- WHAT IS REQUIRED
Every line of the material below that holds the string "agent" should be copied.

- THE RECORDS
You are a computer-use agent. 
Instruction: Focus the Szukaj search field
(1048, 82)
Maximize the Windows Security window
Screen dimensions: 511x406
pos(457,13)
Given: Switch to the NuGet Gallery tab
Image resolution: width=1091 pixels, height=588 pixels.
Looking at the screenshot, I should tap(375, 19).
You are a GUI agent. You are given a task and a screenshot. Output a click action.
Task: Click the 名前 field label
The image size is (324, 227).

...

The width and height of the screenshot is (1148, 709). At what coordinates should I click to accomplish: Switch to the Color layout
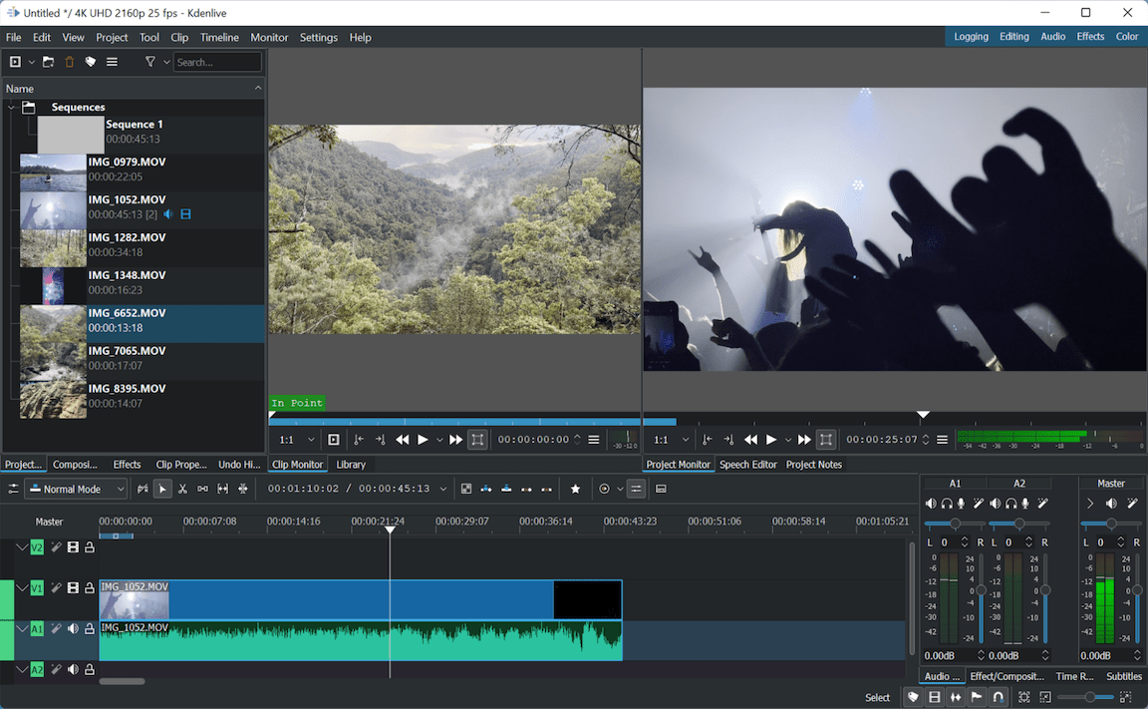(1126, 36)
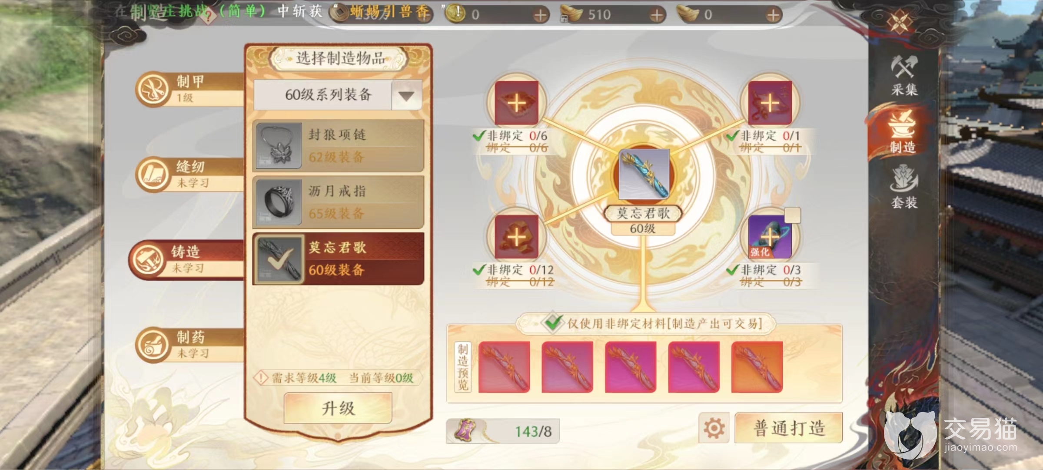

- WRITTEN RESPONSE
You are a computer-use agent. 
You are a GUI agent. You are given a task and a screenshot. Output a click action.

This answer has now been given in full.